This is the kind of snow that serves up in beauty what it lacks in volume. Big, wet flakes drape themselves on every surface, every limb, every wire, painting scenes of childhood dreams, the kind that animated Currier and Ives and allured Robert Frost.It is the kind of snow in which evergreens bow under the influence of a million flakes while their bare-leafed neighbors strut their stuff, flaunting every bend and twist and curve beneath their glaze of white.
It is the kind of snow I love walking in, a bit, but mostly enjoy admiring from inside a warm, cozy home. No events will be cancelled today; most plans will not change; most people, I imagine, will just marvel at winter's gentle beauty as they go about their day.
Yet I also wonder about the panhandlers who frequent the Squares where the local commerce happens. The ones who singsong their plaint, serenading you as you walk past, asking you either to buy their one copy of a shopworn paper or give them spare change. Your choice: spare change or newspaper. (I imagine that is to wiggle around the "no soliciting" rules.) They are part street musicians; part vendors; part local color; part nuisance. The lines between the parts keep shifting.
Still, where exactly do they live? Where are they in this snow?
And the clerk at the local stationers. We spoke a bit this week about the store's closing next month, he with traces of fear he meant to stifle but could not hide. It was a raw, unexpected moment of intimacy that neither he nor I quite knew how to handle.
The stationers is on a corner. Just across the street in one direction is a bank, a credit union to be precise. And just across the street in another is a church. The clerk is flanked by the domain of commerce and the realm of the spirit. One might be given to imagine that when in need, this is the place to be, nestled in the midst of the currencies of earth and heaven.
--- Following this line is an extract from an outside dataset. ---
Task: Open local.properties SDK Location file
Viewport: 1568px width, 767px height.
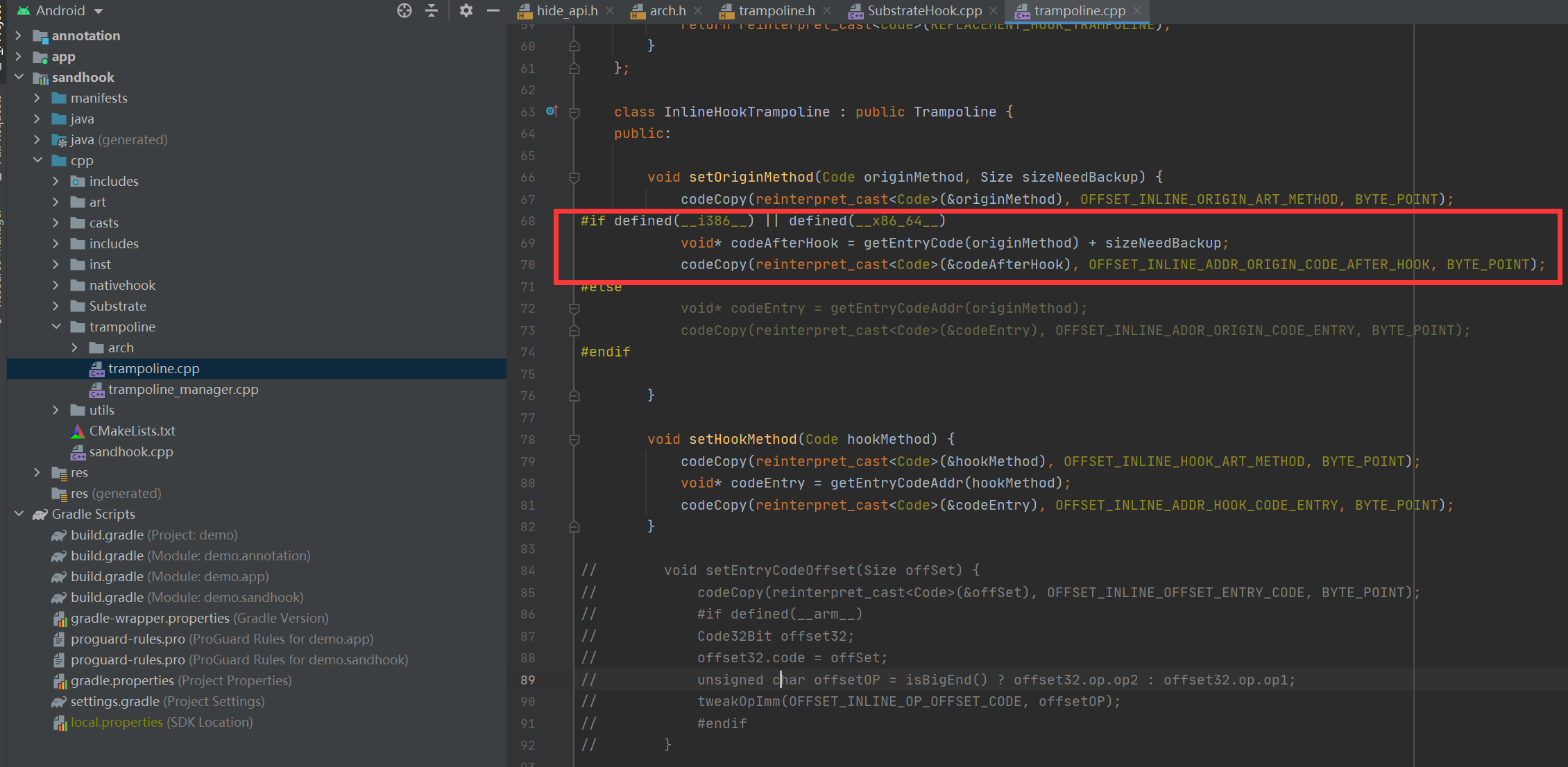Action: pos(117,722)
Yet I fear the clerk might fall in between, neither of them reaching out to scoop him up in his hour of need.
What role, do we, his neighbors, patrons, fellow sojourners, have toward him and the panhandlers and all the others who might not welcome this snow, whose needs have not been met by the world in which they live?
Still the snow falls, draping the trees. It seems so lovely outside.







Normal accumulation for Boston for an entire winter is 42.2 inches.